A painter has revealed an 80-foot mural of New Zealand's prime minister comforting woman after mosque attacks
The mural shows the two figures towering across a silo in the suburb of Brunswick, on the northern edge of Melbourne, Australia. It's 25 meters tall, or just over 80 feet, according to SBS News.
The photo of Ardern embracing a woman in a hijab at Christchurch's Kilbirnie Mosque has previously been projected on landmarks throughout the world, including on Dubai's Burj Khalifa, the world's tallest building.
Through GoFundMe, organizers raised 11,506 Australian dollars (about $7,920 USD) which covered art supplies, along with costs to fly artist Loretta Lizzio to Melbourne and lodge her family while she was painting. After clearing their $11,000 goal in a single day, the organizers said they donated the extra funds to a Christchurch victims fund in New Zealand.

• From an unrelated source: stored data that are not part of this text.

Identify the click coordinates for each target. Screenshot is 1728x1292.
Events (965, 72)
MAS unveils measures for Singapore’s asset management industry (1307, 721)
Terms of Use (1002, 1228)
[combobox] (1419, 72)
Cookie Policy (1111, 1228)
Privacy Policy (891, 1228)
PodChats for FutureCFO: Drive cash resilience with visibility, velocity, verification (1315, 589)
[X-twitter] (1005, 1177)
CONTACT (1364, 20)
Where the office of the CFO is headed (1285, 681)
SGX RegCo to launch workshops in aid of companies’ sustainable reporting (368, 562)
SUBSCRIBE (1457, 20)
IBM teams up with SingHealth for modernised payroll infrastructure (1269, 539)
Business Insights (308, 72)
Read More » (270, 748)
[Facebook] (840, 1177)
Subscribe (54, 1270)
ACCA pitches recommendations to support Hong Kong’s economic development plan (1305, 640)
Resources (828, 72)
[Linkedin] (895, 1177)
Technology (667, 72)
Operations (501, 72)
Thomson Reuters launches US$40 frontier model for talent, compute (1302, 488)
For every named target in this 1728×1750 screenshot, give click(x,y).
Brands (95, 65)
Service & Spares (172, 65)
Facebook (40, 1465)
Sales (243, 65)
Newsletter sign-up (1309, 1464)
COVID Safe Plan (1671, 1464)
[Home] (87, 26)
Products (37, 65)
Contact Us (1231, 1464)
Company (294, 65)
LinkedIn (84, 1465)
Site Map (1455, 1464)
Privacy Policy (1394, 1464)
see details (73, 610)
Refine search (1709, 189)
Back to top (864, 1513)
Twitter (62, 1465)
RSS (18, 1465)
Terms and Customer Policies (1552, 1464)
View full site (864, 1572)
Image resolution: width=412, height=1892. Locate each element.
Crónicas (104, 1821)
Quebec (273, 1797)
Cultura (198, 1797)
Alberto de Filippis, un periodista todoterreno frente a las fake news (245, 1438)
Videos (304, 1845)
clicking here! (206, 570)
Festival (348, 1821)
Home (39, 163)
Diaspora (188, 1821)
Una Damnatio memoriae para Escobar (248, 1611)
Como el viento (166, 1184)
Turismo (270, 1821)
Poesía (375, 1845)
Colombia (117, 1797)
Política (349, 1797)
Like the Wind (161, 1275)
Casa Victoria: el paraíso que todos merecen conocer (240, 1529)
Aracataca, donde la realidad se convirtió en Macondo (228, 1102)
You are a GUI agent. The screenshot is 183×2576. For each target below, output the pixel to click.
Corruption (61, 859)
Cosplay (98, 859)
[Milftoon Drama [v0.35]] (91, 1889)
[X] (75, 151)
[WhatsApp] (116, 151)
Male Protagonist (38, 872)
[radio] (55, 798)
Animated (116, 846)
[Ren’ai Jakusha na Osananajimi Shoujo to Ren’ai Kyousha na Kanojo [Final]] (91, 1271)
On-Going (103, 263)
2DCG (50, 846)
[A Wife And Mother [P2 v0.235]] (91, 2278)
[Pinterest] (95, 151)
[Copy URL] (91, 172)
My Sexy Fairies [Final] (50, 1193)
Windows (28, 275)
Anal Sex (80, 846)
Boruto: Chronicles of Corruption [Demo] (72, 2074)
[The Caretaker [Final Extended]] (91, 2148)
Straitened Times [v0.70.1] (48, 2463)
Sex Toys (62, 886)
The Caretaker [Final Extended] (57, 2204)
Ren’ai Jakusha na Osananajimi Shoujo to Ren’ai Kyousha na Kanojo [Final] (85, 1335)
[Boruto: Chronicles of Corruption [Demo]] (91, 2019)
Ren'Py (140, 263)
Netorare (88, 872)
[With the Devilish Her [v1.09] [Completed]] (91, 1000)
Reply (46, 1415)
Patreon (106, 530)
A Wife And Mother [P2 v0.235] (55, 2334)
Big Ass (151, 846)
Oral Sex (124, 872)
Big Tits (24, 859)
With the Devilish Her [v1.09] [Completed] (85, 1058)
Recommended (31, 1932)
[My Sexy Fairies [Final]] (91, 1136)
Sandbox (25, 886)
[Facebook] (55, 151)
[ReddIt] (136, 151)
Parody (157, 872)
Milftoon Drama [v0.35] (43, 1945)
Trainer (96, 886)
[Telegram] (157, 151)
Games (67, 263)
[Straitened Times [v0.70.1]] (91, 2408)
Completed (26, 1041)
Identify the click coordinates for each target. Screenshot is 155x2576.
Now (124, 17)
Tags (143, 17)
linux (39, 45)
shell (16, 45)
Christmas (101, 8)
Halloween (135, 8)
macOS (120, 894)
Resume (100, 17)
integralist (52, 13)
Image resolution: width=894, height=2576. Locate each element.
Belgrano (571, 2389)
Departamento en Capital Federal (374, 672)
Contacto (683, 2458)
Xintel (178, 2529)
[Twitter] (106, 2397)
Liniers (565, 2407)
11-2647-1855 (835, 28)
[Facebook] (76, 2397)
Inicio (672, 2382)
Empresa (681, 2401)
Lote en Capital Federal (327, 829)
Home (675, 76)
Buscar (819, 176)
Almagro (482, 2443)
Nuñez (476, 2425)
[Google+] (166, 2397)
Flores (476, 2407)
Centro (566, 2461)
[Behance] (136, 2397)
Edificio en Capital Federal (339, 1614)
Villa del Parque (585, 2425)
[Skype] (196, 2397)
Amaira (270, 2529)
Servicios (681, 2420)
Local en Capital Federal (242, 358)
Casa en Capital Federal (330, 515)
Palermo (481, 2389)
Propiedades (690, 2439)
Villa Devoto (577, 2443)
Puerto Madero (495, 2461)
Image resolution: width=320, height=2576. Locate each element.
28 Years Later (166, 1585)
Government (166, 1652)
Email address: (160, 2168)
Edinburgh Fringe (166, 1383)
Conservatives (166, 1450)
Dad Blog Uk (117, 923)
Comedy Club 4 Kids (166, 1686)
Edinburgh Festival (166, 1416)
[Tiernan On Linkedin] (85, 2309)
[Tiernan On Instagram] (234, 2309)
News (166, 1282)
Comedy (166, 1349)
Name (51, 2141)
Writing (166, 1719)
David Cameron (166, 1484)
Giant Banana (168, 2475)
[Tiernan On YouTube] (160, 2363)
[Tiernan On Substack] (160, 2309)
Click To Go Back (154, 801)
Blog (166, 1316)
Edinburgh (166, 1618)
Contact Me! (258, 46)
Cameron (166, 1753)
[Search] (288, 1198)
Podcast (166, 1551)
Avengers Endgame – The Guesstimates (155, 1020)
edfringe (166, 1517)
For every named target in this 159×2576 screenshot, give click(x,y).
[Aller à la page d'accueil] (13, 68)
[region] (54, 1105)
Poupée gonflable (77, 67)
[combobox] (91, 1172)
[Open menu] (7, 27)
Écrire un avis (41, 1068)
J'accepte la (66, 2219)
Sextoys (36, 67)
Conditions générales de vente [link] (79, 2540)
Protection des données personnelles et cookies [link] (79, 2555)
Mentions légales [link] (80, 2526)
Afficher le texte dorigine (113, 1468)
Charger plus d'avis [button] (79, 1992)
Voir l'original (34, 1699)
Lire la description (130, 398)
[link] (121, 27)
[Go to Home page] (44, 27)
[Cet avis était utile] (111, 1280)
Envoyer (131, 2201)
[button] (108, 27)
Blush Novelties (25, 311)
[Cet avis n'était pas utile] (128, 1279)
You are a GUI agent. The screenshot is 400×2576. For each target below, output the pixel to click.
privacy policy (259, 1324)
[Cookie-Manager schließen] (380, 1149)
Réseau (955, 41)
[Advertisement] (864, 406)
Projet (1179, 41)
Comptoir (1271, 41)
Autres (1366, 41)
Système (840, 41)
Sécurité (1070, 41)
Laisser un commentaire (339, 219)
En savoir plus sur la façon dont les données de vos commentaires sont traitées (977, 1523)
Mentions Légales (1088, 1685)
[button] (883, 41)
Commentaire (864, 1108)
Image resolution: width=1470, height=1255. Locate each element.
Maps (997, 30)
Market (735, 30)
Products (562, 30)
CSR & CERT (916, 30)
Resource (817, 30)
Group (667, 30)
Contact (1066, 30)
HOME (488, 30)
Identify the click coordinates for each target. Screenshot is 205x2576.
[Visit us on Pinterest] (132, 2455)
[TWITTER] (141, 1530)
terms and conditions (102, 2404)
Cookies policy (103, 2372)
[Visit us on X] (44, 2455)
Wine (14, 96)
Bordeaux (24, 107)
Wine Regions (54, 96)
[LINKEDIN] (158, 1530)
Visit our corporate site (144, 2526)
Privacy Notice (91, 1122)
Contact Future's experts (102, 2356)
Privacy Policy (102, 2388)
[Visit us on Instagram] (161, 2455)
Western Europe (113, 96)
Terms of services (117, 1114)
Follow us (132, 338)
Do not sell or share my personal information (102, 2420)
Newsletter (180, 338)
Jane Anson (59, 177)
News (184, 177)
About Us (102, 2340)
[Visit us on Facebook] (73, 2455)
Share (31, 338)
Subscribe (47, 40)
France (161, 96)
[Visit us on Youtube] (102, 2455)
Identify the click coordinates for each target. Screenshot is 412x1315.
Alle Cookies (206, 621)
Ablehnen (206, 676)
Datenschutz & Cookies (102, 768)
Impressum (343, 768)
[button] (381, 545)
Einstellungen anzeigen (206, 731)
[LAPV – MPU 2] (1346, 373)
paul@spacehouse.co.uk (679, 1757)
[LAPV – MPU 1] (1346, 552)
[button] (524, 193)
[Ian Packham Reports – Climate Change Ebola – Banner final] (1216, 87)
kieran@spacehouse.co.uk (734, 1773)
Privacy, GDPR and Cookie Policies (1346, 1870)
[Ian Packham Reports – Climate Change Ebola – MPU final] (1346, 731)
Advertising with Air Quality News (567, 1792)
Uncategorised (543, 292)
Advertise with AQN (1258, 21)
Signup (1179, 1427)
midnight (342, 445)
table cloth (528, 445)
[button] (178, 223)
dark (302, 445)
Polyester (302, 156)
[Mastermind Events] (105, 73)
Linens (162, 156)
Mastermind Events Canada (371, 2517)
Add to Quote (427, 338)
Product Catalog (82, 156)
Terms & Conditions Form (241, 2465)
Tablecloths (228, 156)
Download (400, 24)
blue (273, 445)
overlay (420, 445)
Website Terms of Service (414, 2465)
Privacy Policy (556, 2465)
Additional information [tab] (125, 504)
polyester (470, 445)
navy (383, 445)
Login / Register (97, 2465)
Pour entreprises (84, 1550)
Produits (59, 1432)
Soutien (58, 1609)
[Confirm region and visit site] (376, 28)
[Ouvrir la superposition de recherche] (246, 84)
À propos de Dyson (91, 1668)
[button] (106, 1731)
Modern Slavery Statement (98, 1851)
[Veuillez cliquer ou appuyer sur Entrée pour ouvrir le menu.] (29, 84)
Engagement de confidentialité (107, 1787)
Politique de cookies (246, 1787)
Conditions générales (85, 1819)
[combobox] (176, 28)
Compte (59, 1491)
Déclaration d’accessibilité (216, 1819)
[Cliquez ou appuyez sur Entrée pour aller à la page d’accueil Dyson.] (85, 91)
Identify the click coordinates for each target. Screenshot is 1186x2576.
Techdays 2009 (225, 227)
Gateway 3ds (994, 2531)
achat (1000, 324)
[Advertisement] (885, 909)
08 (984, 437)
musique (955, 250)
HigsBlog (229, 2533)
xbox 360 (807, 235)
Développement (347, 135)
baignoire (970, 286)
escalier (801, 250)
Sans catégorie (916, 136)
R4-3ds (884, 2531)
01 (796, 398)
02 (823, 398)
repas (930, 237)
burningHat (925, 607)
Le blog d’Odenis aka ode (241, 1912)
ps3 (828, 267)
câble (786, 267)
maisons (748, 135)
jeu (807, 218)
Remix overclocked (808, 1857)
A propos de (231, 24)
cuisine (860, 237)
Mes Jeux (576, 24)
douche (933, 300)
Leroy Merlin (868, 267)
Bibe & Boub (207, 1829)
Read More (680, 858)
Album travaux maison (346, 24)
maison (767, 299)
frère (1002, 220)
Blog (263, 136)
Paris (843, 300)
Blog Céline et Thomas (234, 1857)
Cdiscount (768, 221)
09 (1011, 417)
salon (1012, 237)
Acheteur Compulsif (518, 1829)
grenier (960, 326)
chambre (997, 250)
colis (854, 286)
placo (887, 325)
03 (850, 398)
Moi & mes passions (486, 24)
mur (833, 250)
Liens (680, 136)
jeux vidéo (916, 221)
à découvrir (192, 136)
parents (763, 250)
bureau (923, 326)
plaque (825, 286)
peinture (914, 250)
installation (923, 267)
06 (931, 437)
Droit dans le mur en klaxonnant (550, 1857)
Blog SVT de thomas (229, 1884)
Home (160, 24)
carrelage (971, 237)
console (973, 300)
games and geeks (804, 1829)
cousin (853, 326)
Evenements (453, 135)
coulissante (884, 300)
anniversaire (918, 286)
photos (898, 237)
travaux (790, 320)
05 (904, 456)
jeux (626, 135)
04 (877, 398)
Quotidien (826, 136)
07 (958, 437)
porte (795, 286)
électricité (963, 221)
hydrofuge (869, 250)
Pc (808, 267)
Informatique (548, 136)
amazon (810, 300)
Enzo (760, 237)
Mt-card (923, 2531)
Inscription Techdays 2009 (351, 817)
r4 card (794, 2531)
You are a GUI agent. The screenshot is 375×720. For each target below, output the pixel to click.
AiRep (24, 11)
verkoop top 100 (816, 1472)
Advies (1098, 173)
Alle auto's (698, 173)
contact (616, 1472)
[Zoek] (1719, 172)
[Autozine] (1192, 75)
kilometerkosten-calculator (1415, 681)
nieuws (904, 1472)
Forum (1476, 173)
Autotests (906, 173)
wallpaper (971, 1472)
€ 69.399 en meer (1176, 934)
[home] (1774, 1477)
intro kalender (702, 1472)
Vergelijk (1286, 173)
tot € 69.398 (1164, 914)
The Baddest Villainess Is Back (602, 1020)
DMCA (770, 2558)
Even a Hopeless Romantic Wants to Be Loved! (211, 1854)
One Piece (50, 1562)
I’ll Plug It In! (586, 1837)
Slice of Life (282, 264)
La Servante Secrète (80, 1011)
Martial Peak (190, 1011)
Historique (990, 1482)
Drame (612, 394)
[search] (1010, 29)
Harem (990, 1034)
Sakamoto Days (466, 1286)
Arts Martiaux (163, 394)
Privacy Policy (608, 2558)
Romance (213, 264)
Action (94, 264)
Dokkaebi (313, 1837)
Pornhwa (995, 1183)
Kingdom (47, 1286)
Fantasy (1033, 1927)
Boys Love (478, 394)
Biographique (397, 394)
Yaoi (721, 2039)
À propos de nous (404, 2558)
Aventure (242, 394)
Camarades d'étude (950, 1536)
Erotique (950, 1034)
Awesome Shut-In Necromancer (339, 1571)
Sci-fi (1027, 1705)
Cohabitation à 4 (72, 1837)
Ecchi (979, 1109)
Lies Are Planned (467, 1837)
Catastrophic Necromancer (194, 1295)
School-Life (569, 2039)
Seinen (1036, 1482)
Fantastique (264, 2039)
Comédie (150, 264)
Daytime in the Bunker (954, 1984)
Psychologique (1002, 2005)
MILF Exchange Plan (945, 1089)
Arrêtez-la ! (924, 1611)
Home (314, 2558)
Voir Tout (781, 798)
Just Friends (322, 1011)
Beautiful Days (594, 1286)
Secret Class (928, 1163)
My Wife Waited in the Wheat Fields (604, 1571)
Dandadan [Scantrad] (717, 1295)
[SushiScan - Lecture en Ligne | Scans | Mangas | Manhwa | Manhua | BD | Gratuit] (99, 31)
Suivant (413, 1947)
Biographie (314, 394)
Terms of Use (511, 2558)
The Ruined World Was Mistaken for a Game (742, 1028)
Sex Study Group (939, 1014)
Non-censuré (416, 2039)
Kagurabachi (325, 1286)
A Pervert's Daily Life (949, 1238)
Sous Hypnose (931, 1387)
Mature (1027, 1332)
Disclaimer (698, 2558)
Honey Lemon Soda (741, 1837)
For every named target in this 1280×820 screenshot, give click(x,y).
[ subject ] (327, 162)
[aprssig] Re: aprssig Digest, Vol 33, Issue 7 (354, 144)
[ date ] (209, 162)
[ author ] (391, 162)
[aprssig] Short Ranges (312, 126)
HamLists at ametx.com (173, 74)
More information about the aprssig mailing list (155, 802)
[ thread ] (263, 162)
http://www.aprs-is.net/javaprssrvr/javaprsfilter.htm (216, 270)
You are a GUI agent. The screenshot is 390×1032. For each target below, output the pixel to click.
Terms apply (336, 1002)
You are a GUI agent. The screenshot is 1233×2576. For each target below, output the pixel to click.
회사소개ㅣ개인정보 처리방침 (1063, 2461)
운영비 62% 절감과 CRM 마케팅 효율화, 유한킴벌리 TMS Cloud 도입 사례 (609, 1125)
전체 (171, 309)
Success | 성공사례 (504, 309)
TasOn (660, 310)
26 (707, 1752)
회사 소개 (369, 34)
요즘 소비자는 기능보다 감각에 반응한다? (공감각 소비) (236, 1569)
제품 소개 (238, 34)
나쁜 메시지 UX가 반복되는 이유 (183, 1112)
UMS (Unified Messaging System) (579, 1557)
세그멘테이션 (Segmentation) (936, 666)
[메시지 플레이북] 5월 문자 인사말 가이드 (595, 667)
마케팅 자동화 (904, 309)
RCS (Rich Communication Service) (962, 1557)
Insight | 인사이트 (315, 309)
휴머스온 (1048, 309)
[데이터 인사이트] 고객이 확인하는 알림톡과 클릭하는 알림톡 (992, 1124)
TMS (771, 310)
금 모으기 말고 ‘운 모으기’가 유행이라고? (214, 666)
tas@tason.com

The campaign organizers wrote that the image of Ardern wearing a hijab and embracing the woman had "become a beacon of tolerance, love and peace in these divisive times." They said they wanted "this message, this moment in time, remembered. We want to learn from it, we want it to hold us up, to strengthen us."
The donations came from the public and the mural is on a privately owned land. But in depicting a foreign leader in an Australian town, the mural generated pushback from nearly 15,000 who signed a Change.org petition to stop the painting and put up something Melbourne-related instead.
Lizzio has painted murals and exhibited her artwork around the world, including in the US, Canada, Australia, and the Netherlands, her website says.
Posting on Instagram, Lizzio credited photographer Hagen Hopkins for "his incredible photograph to reference from," offering him a "massive thank you."
She told CNN affiliate 7 News the mural "celebrates a moment of unity and compassion."
A previous version of this story incorrectly spelled Prime Minister Jacinda Ardern's name.